During the pregnancy, women with epilepsy will be offered the same ultrasound scans to detect any developmental problems in the baby, and they may be offered more clinical support along with more blood tests to check medication levels, depending on the AED taken. A healthy pregnancy typically lasts 40 weeks and a woman with epilepsy can look forward to the milestones found in all three trimesters. There will be teams of midwives and specialists working together in managing both the mother’s health and that of the unborn baby.

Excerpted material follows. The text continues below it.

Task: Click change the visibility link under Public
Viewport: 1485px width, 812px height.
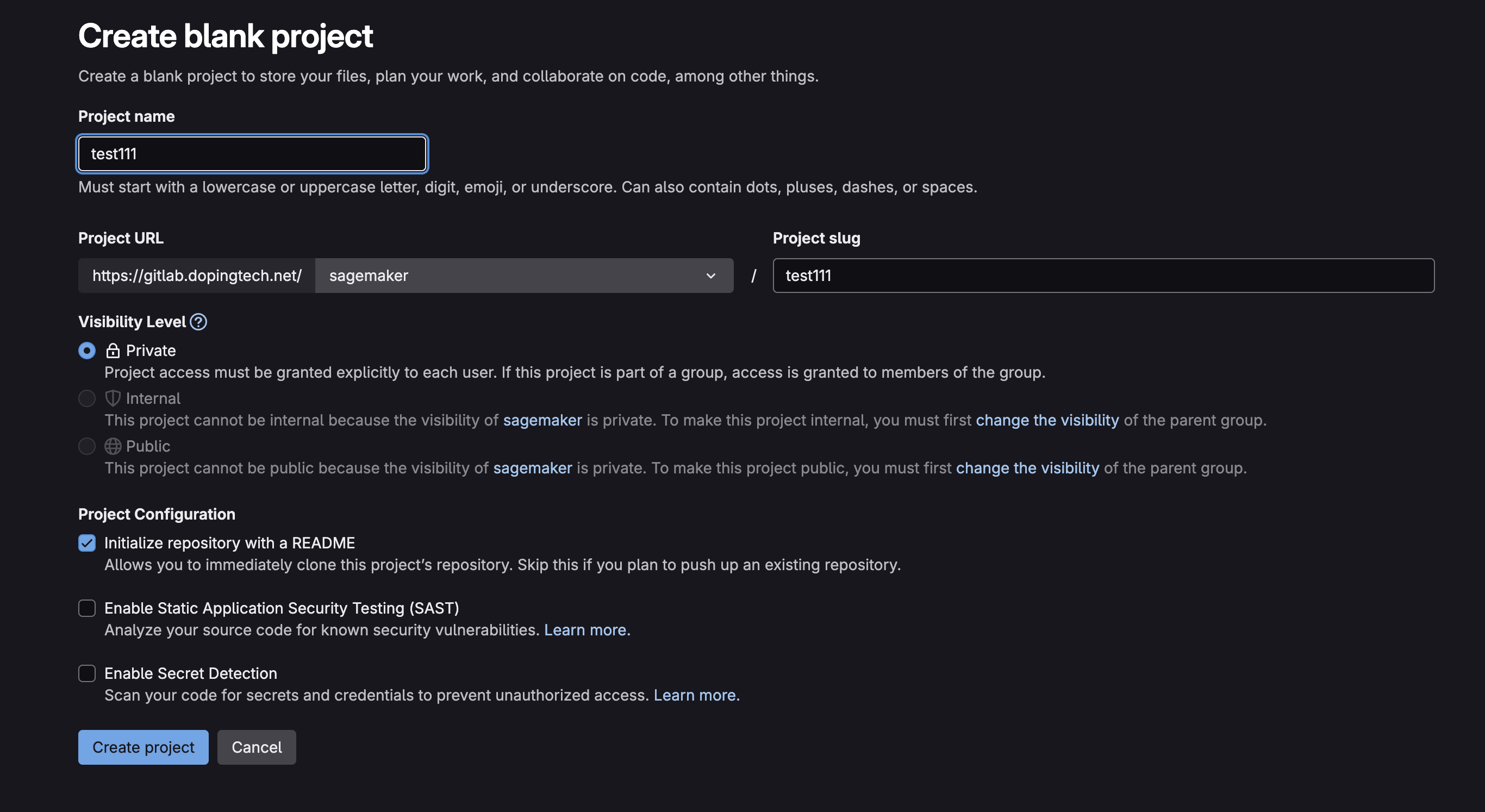Action: [x=1027, y=468]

Getting ready for the birth of a baby is a period of mixed emotions for all women but there are many ways to mentally and physically prepare for labour. Attending ante natal classes will provide a lot of support, and friendships are often made during this time. Knowing when to go to the hospital, and who will be assisting in the birth, will contribute to a greater peace of mind in those final weeks of pregnancy. Seizures usually do not happen during labour and so most pregnant women will deliver their babies without complications. If there should be a seizure during labour then the healthcare team may deliver your baby by caesarean section. Remembering to take your AED medications during labour is still important and you may have to be reminded to take them.
The baby is born and a new life adventure begins for you all. Please view fact sheet #19 on epilepsy and motherhood for suggestions on how to manage a new baby whilst having epilepsy. By following a few simple safety precautions it may significantly reduce the risk of accidents and minimise your anxiety.
It is normally appropriate to breast feed your baby whilst taking AEDs and you should be encouraged to do so, but it is up to you in your choice of feeding method. Do whatever is best for you and what suits your family/whanau. You should feel supported in whatever choice you make. The decision to breastfeed and the AED that you use is made between you and your neurologist and is based on weighing the benefits of breastfeeding against the potential risks of the medication affecting your baby and your seizure control.
Anywhere from the age of 45 (and sometimes younger for women with epilepsy) a woman’s menstrual cycle can stop and menopause can begin, bringing along its unpleasant symptoms that may include hot flushes, night sweats, poor sleep, and possibly depression. Some women will choose to use hormone replacement therapy (HRT) to alleviate these symptoms but the HRT may affect AED medication and increase seizure frequency. A good conversation with a neurologist will help navigate this tricky problem.
In menopause there is a hormonal shift as both oestrogen and progesterone levels in the body decrease. This shift could cause a woman to experience epilepsy for the first time in her life (if there is no other known cause for it). For those already living with epilepsy, some women will experience worsening seizures, whilst most, especially those with catamenial epilepsy, will experience fewer or no change whatsoever. The epilepsy treatment plan need not necessarily be changed or adjusted as women age, but depends entirely on the number and severity of seizures happening at the time.
The biggest burden affecting menopausal women is the increased risk of bone fractures, osteoporosis and osteomalacia (softening of the bones due to a lack of vitamin D) as a result of taking AED medication. Moderate weight-bearing physical exercise and vitamin D and calcium supplements can help counter the effects of such bone loss or softening.
Disclaimer: this fact sheet is for education purposes only. Please consult your doctor or other health professional for advice regarding your epilepsy.